Ahmed bin Mohammed Al Jarwan (born August 25, 1962) is an Emirati diplomat and President of the Global Council for Tolerance and Peace.

== Education ==
Ahmed Al Jarwan completed his master’s degree in Aeronautical Engineering from Institut Universitaire de Technologie de Ville d’Avray, France. He completed an International Defense Management course at Naval Postgraduate School in Monterey, California. He also enrolled in Georgetown University, the USA, to complete a diploma in leadership courses. He has also attended Fletcher School of Law and Diplomacy at Tufts University and Zayed University.

== Career  ==
Ahmed Al Jarwan started his career at the UAE Armed Forces where he took a number of positions. The UAE Government then sent him to France to study aeronautical engineering. Later he was sent to Egypt and the US for the preparation of becoming a UAE ambassador. During Federal National Council (FNC) elections, he was doing a side job as the head of one of Sharjah’s car museum. He was a member of Federal National Council (FNC) from 2011 to 2019. When Ahmed Al Jarwan was elected to the FNC, he was elected by the Arab Parliament to be its speaker.

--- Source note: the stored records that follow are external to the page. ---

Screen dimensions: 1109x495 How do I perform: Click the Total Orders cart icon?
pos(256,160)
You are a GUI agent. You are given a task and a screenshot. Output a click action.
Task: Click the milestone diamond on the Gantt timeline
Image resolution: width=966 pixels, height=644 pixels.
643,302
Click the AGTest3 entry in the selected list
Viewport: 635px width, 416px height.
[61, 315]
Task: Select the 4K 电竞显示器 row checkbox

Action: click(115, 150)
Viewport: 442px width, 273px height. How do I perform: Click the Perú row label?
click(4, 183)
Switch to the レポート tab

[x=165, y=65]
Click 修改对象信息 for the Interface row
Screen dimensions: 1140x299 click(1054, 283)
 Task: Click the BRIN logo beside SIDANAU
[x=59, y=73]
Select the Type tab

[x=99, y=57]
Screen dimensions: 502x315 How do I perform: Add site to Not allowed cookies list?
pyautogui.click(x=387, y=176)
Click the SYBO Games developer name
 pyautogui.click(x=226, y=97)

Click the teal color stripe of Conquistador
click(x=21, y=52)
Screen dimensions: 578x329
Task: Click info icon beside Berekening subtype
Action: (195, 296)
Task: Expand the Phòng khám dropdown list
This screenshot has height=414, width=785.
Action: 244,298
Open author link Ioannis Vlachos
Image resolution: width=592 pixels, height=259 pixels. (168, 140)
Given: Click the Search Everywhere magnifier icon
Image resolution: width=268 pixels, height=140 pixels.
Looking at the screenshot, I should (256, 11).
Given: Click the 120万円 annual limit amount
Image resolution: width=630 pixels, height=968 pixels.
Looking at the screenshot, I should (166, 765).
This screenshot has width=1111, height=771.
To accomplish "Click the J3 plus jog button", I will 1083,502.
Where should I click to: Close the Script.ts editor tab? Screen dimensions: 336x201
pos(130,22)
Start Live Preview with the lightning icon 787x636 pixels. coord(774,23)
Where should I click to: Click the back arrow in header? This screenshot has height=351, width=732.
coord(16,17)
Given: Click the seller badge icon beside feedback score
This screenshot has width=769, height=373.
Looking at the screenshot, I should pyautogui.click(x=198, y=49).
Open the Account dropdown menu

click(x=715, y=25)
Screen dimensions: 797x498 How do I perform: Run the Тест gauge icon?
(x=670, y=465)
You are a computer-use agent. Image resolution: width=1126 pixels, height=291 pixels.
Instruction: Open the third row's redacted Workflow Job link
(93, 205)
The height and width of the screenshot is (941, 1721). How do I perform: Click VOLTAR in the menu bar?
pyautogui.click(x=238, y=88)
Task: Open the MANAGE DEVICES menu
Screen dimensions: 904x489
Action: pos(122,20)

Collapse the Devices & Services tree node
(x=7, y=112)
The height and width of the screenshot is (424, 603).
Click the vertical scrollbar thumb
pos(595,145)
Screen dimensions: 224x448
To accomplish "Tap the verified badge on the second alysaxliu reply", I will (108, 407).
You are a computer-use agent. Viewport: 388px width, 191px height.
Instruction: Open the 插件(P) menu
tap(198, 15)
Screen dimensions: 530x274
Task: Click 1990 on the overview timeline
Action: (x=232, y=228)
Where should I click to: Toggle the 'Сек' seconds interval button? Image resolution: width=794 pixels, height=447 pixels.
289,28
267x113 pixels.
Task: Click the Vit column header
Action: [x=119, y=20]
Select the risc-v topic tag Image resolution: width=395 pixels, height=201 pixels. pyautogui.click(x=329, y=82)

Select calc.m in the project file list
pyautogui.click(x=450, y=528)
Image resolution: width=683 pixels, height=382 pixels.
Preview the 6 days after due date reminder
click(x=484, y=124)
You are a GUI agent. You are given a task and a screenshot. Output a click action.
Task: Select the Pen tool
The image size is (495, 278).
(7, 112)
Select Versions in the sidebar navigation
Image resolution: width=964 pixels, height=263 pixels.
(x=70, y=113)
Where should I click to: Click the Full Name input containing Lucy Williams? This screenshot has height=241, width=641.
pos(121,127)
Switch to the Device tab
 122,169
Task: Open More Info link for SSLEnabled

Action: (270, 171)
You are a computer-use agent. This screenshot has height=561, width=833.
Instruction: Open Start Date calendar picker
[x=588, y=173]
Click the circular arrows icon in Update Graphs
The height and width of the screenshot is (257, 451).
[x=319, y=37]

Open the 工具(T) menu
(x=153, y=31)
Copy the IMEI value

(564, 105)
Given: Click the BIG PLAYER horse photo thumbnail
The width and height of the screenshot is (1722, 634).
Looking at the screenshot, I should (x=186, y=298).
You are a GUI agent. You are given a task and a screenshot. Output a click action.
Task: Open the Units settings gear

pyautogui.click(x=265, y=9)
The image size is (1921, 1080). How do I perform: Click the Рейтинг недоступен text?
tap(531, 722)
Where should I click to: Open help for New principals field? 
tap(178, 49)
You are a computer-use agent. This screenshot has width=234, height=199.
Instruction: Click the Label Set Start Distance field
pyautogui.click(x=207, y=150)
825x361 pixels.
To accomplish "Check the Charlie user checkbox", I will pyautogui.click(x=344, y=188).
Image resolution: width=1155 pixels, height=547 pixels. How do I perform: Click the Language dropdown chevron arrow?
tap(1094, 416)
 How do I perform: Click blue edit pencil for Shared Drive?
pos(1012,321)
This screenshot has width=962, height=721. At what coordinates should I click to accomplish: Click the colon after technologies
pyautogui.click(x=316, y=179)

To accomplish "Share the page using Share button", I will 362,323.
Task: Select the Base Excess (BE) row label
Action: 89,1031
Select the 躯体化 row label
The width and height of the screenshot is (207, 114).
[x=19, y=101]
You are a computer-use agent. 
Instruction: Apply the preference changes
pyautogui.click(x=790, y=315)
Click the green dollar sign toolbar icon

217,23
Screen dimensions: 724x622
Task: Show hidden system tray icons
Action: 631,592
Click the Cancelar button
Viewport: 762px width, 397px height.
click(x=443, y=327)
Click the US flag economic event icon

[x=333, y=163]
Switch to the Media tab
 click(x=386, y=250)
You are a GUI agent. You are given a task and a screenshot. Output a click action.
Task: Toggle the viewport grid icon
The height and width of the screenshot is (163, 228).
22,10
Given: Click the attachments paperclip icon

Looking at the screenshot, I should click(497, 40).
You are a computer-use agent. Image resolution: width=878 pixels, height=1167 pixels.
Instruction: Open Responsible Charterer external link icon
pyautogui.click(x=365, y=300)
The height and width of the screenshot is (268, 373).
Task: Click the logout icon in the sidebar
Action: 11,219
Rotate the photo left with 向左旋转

In 2017, Ahmed Al Jarwan co-founded the Global Council for Tolerance and Peace, along with eight other members including Sam Zakhem, Fatlinda Tahiri, Hersh Chadha, Mufeed Chehab, Hugo Barabucci, Bourhane Hamidou, Yenny Zannuba, and Joseph Ellul. In 2018, Ahmed Al Jarwan was elected president of the General Union of Arab Experts.

In 2021, Ahmed Al Jarwan was elected as President of Paris Peace Forum by the general assembly. In the same year, he also served as Head of the Executive Office of the Forum and President of the General Union of Arab Experts.

== Honors and achievements ==
Ahmed Al Jarwan was presented the Key of Panama by H. E. José Luis Fábrega, Mayor of Panama City.